W.R. Meadows’ fluid air barrier line, called Air-Shield LM (for “liquid membrane”), is available in several different versions as well. Most are thick-coat products (40 mils dry). The all-season version can be applied at temperatures as low as 10º F. Air-Shield LMP (the final P stands for “permeable”) is designed for wall assemblies that need a vapor permeable air barrier. Finally, Air-Shield LSR (for “liquid synthetic rubber”) is a single-component, synthetic rubber-based liquid air/vapor moisture barrier. Air-Shield TMP (thin membrane, permeable) is the thin-coat version, specified to be applied at 10 mils (6 mil dry) for gypsum and 20 mils (12 mils dry) over CMU.

Sto, the exterior finish manufacturer, specializes in thin-coat air barriers at 10-15 dry mils.
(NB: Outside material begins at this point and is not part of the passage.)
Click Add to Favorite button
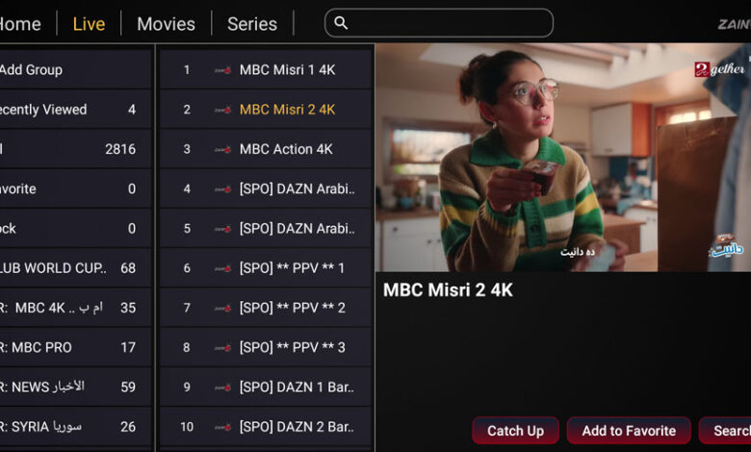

EmeraldCoat, GoldCoat, AirSeal, andVaporSeal are all thin-coat products that have been tested extensively by ICC-ES and CCMC. Installation specifications caution that the millage must be built up to a point that the surface is “void and pinhole free,” and that a skimcoat with leveling material might be required with rough CMU surfaces.

Snow, at W.R. Meadows, summarizes, “Obviously, with any of the spray-applied products, there are specified thicknesses by manufacturers, and it’s up to the installers to get that on the wall. Obviously, it pays to work with trained installers. Third party training verification is available through ABAA, and field application can be verified by auditors based on the sq. footage of the job.”